< a quantity that can be divided into another a whole number of time />

Collecting email usage statistics from mu

October 26, 2014

Since I am using mu to manage my email locally, I decided to check some basic information about my email activity during the recent years.

Personal analytics is gaining increased attention, and even Apple now provides iPhone users with the iOS Health App. However, I am more concerned with what information is available directly under my hands, namely my computer. I very much like Seth Brown’s Vim Croquet or Stephen Wolfram’s blog post in this respect. Indeed, they are using basic tools to analyze raw data stored on their computers. Regarding email activity, it is almost impossible to get useful statistics from Apple Mail, although some alternate Mail clients do provide some basic usage statistics. I use both Apple Mail and mu4e under Emacs. At my office, I often have to fetch and process my emails through Gmail web interface.

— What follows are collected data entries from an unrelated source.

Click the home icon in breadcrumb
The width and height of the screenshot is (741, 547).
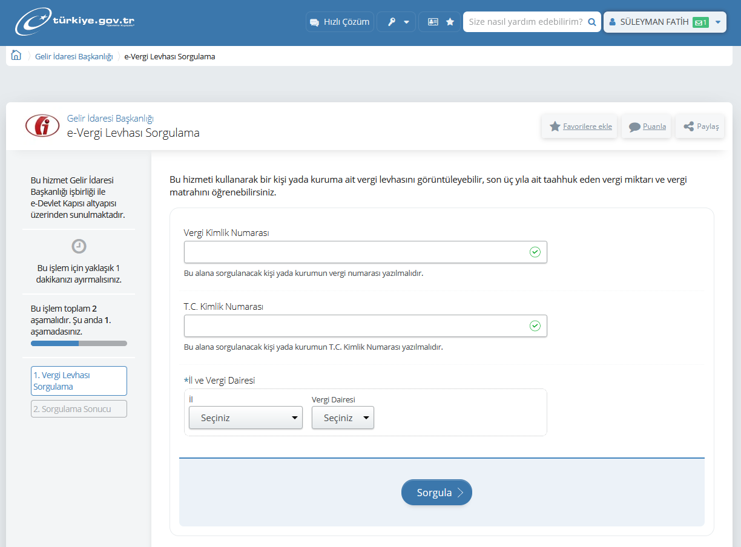tap(16, 56)
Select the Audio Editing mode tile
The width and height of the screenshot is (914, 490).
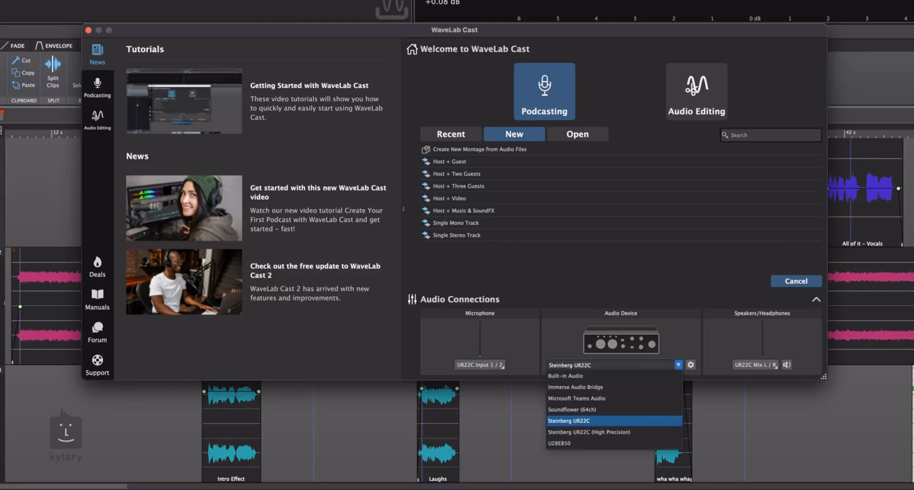(696, 91)
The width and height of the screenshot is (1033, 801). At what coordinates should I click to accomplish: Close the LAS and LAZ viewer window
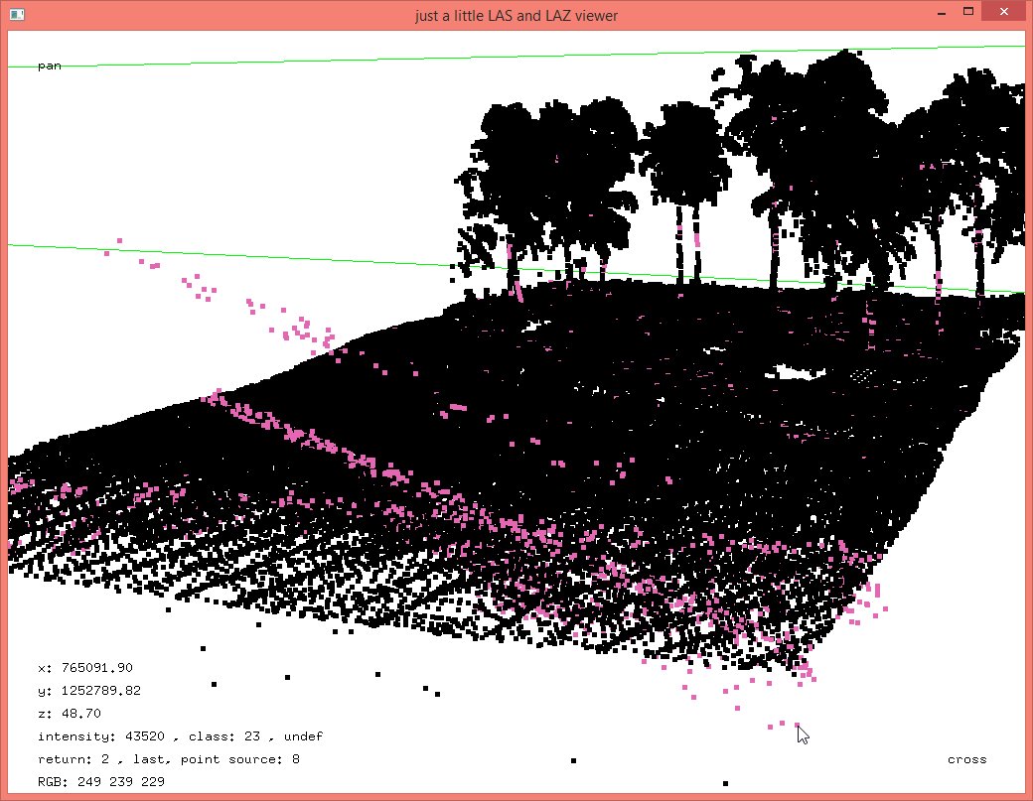[x=1005, y=11]
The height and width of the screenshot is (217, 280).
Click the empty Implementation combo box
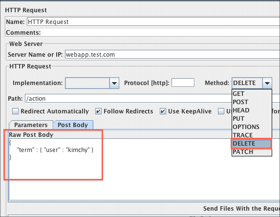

This is not very practical, but I have to live with that.

The mu cheatsheet contains useful queries. For example, to find all messages that include an image as attachment, we can use:

$ mu find 'mime:image/*'

And to find the total number of messages that I sent since the beginning of 2012, I can write:

$ mu find maildir:'/sent' date:20120101..20141025 | wc -l

It is possible to display the name of all messages that match a given criteria, and to process them with other Unix shell utilities, e.g.

$ mu find date:2d..1d --fields="l" | while read filename; do

Finally, the next command allows to view all messages that were sent or received yesterday:

$ mu find maildir:'/sent' date:2d..1d --exec "mu view"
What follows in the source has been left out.